Microsoft plugs critical IE, .Net holes

Microsoft today issued eight security bulletins plugging 23 holes, including a critical patch for vulnerabilities that could allow an attacker to take control of a computer, if someone visited a malicious Web page using Internet Explorer.

The cumulative IE patch, MS11-081, fixes eight holes and is rated high priority among today's Patch Tuesday bulletins, which include two rated critical and six rated important.

The other high-priority bulletin is MS11-078, which fixes a vulnerability in .Net Framework and Microsoft Silverlight that could allow an attacker to remotely execute code on a machine, if a user views a malicious Web page using a Web browser that runs Extensible Application Markup Language (XAML) applications or Silverlight applications, according to a Microsoft Security Response Center blog post. Server systems running Internet Information Services are also at risk, if an attacker is able to upload a malicious ASP.Net page to the server and executes it, the company said.

The other bulletins resolve issues in Windows, Microsoft Forefront United Access Gateway, and Microsoft Host Integration Server, according to the bulletin advisory.

"Overall, this Patch Tuesday is fairly moderate.
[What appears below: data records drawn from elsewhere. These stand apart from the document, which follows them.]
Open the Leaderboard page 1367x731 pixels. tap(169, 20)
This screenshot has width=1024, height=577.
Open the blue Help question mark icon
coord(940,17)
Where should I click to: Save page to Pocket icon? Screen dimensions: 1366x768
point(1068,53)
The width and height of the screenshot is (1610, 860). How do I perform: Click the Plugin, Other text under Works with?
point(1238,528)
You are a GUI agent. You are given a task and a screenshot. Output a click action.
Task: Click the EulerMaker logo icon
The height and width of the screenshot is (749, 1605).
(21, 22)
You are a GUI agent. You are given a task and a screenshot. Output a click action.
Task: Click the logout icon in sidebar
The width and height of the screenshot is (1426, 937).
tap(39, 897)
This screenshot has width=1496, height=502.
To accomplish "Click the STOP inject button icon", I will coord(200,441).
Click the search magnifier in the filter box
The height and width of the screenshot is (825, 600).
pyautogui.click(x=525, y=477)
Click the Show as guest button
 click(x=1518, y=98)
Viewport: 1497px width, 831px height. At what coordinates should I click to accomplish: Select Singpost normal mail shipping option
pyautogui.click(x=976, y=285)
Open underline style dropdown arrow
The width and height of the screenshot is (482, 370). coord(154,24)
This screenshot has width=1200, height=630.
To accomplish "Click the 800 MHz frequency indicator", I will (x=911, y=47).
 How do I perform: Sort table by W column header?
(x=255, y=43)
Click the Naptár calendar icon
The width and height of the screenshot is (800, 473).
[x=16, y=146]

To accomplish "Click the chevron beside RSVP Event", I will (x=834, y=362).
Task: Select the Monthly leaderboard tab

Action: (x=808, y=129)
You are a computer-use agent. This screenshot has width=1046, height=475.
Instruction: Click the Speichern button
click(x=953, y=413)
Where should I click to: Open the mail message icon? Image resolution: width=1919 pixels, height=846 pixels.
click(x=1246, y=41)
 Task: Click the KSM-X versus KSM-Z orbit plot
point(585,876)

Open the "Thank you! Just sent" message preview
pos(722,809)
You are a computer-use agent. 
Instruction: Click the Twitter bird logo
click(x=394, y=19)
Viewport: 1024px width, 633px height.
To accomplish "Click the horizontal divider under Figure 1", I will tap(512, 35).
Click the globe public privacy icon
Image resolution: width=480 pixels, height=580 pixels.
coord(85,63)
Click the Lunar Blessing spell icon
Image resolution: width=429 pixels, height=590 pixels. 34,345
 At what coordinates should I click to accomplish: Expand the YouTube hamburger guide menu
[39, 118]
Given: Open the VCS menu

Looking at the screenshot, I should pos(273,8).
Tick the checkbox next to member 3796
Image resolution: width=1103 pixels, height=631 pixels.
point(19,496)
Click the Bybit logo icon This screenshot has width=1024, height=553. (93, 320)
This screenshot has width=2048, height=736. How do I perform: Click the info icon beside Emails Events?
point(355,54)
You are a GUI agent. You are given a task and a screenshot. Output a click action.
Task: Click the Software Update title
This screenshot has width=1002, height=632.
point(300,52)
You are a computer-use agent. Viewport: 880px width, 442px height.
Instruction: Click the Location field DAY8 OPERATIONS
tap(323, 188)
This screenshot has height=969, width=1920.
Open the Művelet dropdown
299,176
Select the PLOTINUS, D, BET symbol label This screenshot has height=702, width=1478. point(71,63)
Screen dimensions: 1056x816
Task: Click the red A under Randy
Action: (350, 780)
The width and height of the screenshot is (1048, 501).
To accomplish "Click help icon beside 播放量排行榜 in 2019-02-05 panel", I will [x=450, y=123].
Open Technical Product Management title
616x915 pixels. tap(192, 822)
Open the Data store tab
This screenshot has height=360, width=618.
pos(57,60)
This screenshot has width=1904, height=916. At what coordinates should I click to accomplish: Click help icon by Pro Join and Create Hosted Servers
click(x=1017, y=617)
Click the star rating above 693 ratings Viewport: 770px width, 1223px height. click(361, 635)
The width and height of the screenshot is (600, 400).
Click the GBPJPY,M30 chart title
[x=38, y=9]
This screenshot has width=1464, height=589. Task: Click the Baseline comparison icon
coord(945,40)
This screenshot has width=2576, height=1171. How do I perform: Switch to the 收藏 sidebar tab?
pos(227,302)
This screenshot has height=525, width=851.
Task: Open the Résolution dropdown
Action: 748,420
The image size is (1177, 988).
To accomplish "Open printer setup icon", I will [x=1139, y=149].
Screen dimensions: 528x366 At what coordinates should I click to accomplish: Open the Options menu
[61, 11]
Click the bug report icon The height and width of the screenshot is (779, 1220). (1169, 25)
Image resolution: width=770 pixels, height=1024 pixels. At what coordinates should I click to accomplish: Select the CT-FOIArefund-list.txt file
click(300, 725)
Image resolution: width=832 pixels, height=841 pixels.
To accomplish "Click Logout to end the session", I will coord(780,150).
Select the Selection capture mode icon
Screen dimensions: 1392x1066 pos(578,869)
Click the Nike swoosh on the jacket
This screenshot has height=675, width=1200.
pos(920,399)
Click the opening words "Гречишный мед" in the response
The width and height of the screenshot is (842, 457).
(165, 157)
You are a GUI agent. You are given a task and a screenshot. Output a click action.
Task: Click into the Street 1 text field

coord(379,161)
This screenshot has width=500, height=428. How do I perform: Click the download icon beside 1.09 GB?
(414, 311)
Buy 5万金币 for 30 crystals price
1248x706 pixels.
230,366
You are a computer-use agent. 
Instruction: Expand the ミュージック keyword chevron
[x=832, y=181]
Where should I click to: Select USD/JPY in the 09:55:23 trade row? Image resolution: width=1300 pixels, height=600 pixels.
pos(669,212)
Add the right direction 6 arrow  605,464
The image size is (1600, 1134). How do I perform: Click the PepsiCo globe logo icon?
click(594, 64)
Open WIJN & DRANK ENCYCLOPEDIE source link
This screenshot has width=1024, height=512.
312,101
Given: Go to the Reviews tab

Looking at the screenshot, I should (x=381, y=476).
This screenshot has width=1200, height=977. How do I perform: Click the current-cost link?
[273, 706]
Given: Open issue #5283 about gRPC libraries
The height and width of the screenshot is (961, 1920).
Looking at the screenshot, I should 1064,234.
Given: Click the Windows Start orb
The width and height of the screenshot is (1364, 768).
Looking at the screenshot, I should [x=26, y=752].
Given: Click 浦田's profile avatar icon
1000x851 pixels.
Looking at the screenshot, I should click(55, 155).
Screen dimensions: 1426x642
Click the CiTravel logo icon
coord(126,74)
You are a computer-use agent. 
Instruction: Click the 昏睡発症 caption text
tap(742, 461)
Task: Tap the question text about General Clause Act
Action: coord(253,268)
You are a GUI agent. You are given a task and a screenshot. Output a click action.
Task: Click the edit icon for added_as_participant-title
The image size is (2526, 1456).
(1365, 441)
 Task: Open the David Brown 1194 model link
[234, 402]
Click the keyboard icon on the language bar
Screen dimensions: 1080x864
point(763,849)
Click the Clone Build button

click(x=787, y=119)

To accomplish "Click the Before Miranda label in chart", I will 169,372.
Three of the included vulnerabilities have been previously disclosed, and there is an available proof-of-concept code," said Dave Marcus, director of security research and communications at McAfee Labs. "Administrators should pay special attention to the critical flaw affecting Internet Explorer and Windows users, which, left unpatched, can allow attackers to remotely spread a virus. IT administrators should also be aware that the .Net issue also affects Mac OS clients."